Bob Crane

Personal information
- Full name: Frederick Robert Crane
- Born: 10 July 1942 Mullumbimby, New South Wales, Australia
- Died: 6 April 2013 (aged 70) Brisbane, Queensland, Australia
- Batting: Left-handed
- Bowling: Right-arm off-spin
- Role: All-rounder

Domestic team information
- 1965-66 to 1967-68: Queensland

Career statistics
| Competition | First-class |
| Matches | 23 |
| Runs scored | 995 |
| Batting average | 24.26 |
| 100s/50s | 0/7 |
| Top score | 98 |
| Balls bowled | 2856 |
| Wickets | 32 |
| Bowling average | 40.12 |
| 5 wickets in innings | 1 |
| 10 wickets in match | 0 |
| Best bowling | 5/42 |
| Catches/stumpings | 35/– |
- Source: Cricinfo, 17 January 2020

= Bob Crane (cricketer) =

Australian cricketer (1942–2013)

Frederick Robert Crane (10 July 1942 – 6 April 2013) was a cricketer who played first-class cricket for Queensland from 1965 to 1968.

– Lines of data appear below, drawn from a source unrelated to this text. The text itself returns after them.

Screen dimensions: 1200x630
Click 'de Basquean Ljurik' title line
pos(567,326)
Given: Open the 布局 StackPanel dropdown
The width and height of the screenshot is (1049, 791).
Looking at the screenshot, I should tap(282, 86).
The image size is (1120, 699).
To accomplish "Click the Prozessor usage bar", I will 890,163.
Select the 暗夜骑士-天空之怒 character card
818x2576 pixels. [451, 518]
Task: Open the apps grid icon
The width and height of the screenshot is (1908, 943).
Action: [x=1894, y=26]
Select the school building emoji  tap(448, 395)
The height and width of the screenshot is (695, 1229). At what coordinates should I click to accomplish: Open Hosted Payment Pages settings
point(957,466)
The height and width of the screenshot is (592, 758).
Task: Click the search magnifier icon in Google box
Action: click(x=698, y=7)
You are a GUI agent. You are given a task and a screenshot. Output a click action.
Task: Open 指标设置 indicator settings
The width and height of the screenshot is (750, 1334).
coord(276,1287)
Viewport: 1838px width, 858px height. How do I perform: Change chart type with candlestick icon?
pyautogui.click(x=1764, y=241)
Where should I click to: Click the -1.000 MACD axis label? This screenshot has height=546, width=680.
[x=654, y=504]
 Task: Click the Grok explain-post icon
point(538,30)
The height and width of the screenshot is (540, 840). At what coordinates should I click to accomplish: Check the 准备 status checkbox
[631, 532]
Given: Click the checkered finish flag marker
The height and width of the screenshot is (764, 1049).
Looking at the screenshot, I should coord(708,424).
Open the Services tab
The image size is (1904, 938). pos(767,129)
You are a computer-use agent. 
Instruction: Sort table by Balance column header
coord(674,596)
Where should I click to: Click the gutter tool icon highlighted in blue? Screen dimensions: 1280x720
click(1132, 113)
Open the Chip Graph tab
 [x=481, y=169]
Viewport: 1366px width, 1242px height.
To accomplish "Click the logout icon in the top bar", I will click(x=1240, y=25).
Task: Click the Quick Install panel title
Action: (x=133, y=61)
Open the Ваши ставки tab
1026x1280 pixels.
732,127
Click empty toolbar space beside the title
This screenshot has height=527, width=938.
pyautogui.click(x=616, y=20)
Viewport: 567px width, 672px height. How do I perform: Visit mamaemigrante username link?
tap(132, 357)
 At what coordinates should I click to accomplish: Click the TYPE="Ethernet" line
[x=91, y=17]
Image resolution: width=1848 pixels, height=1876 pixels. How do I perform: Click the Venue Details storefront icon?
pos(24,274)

Bob Crane was born in Mullumbimby in northern New South Wales and educated at Lismore High School before going to the University of Queensland to study engineering. A left-handed batsman, right-arm off-spin bowler and exceptional slips fieldsman, he played for the University team in the Brisbane Grade Cricket competition for 16 years, captaining the side for three seasons.

Crane played three seasons of Sheffield Shield cricket with Queensland. He made his highest score in his first match, when he was the only Queensland batsman to resist the New South Wales spin bowlers in the second innings, making 98 out of the team's total of 178. His best bowling figures were 5 for 42 against South Australia in 1967-68, when he also opened the batting and made 60 (Queensland's top score for the match) and 25.

Crane worked as a consulting engineer, mostly in Queensland. He died in Brisbane of pancreatic cancer aged 70.